For context, I’m a young roboticist, I’ve been in the field for 2 years, and I’m just breaking into research. I’ve worked on all sides of robotics at the fundamental level - planning for manipulation and navigation, SLAM, visual perception, controls. I’ve not worked heavily on whole-body control, locomotion, etc. but I think those challenges are more inherently control-theoretic rather than planning.
I’m not an expert, this article is probably just to segment my current thought process on what my observations (perception) is about regarding robotics. I’ve been transitioning full time into robotics for the better part of the last 3 years, ever since I found my heart doesn’t lie in Software Engineering or Computer Science.

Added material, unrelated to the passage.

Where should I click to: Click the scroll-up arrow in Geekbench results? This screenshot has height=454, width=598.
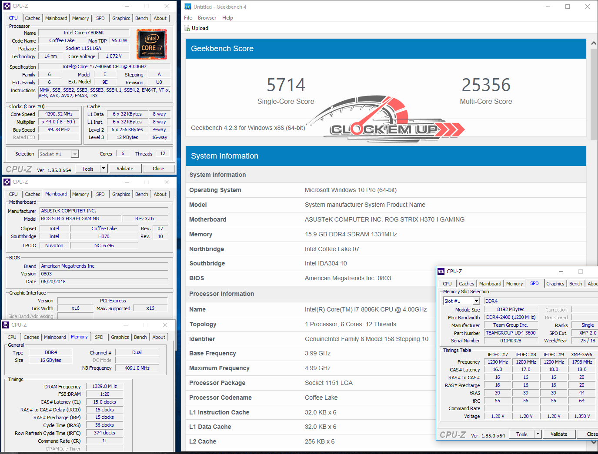[594, 43]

I got into robotics just when VLAs and policy fine-tuned models were taking off, but before the embodied AI concept took the world by storm. I’m a firm believer in not falling for the hype, but definitely bias my belief state towards it.
A lot of my thought process, articles I read, lectures I watch and thoughts I have will be synthesized and put here, for my later reference, and for the world to see.

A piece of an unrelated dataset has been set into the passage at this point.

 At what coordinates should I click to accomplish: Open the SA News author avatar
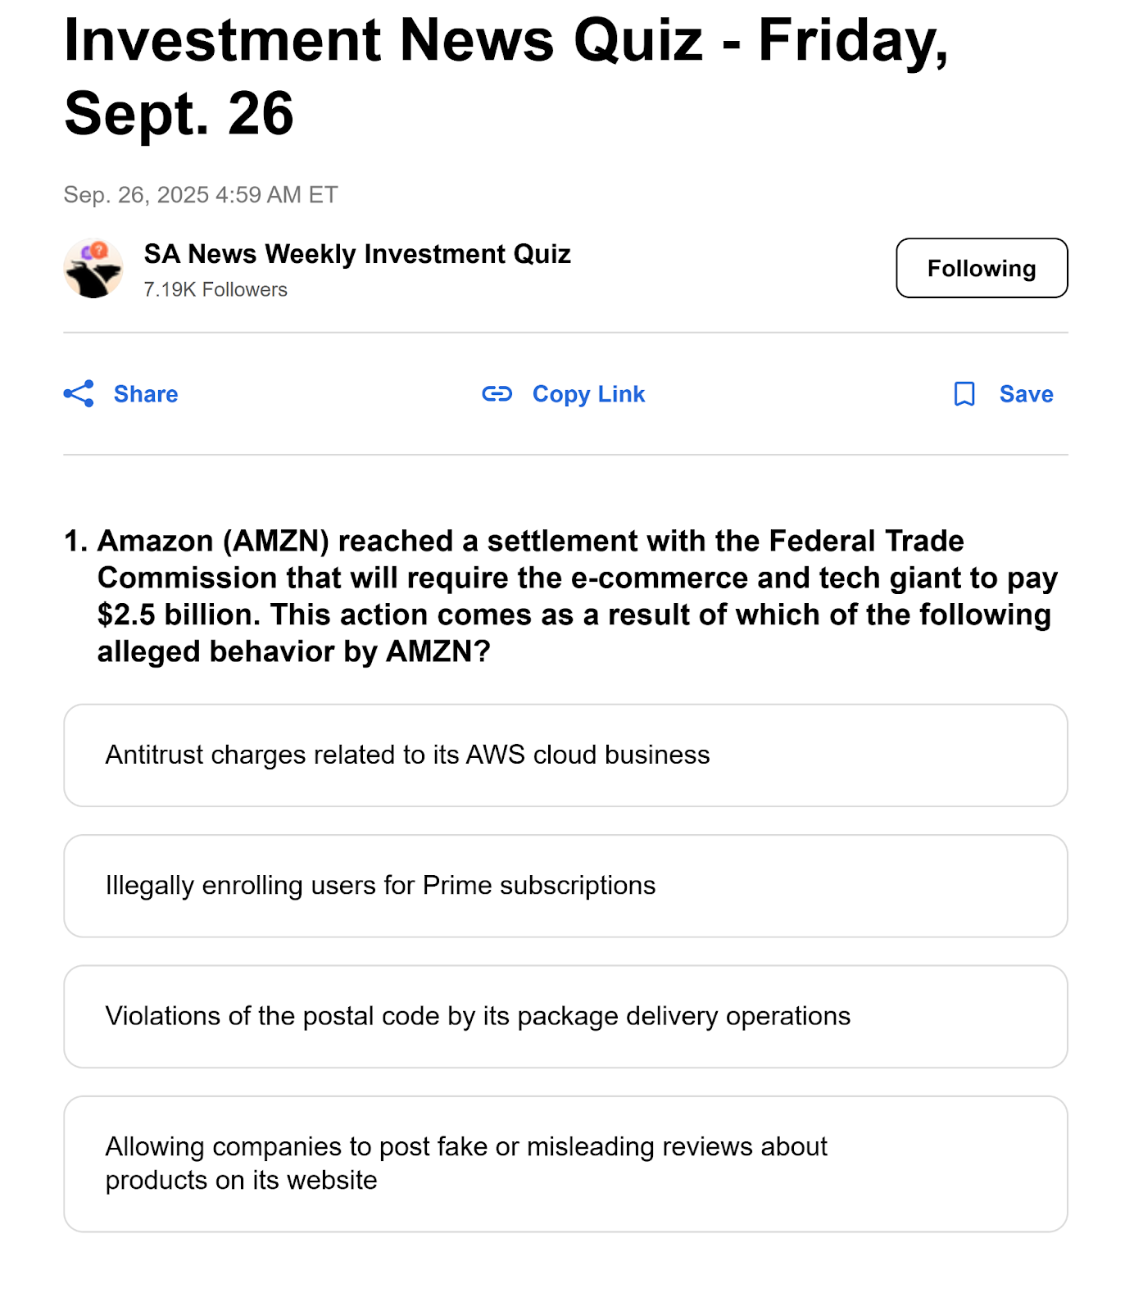pos(93,269)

So the purpose of this blog isn’t to break any new grounds, it’s generally borrowing ideas and restating many of the prevailing philosophies more succicntly. But I hope that the ideas present here encourage both me to come up with novel research and future roboticists to innovate.
I might have vastly and wildly incorrect opinions or assumptions, but I think it’s important to recognize them and have them in the first place, because what’s deemed correct and incorrect today are deemed so by the observations of yesterday. If I am coompletely incorrect though, I’d love to rectify my understanding about it so feel free to email it!

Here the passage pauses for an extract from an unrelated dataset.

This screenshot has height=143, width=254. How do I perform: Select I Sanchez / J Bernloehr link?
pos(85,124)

It is difficult for me to pen down all of my thoughts instantaneously, because a lot of my creative process, reasoning and thinking occurs during times of distraction. I therefore do not have a coherent stream of reasoning which I can write and call it a day. So consider this an evolving view where my perception and action continue to inform this article.
Classical approach to intelligence
Many foundational approaches in modern robotics achieve intelligent behavior by leveraging structured representations tailored to specific tasks or environments.
One example is Task and Motion Planning (TAMP), where a robot reasons over a symbolic representation of the world described using a planning domain definition language. The planning domain is expressed through abstractions such as objects, predicates, actions, and fluents, allowing high-level reasoning over sequential decision-making problems. In many ways, TAMP extends ideas from classical AI planning by coupling symbolic planning with geometric and motion-level constraints.

While TAMP has been highly successful for many robotic applications, its underlying abstractions also impose practical limitations. The planner reasons over a predefined symbolic model of the world, making it challenging to handle situations that fall outside the assumptions encoded in that representation. As environments become more open-ended and less structured, extending these systems to general-purpose intelligence becomes increasingly difficult.
This has contributed to a growing interest in approaches that learn representations directly from interaction and large-scale data, such as Reinforcement Learning and Foundation Models. These paradigms have demonstrated significantly stronger generalization across tasks than many hand-engineered systems. As argued in Richard Sutton’s essay, The Bitter Lesson, methods that leverage computation and learning at scale have historically outperformed approaches that rely heavily on handcrafted domain knowledge.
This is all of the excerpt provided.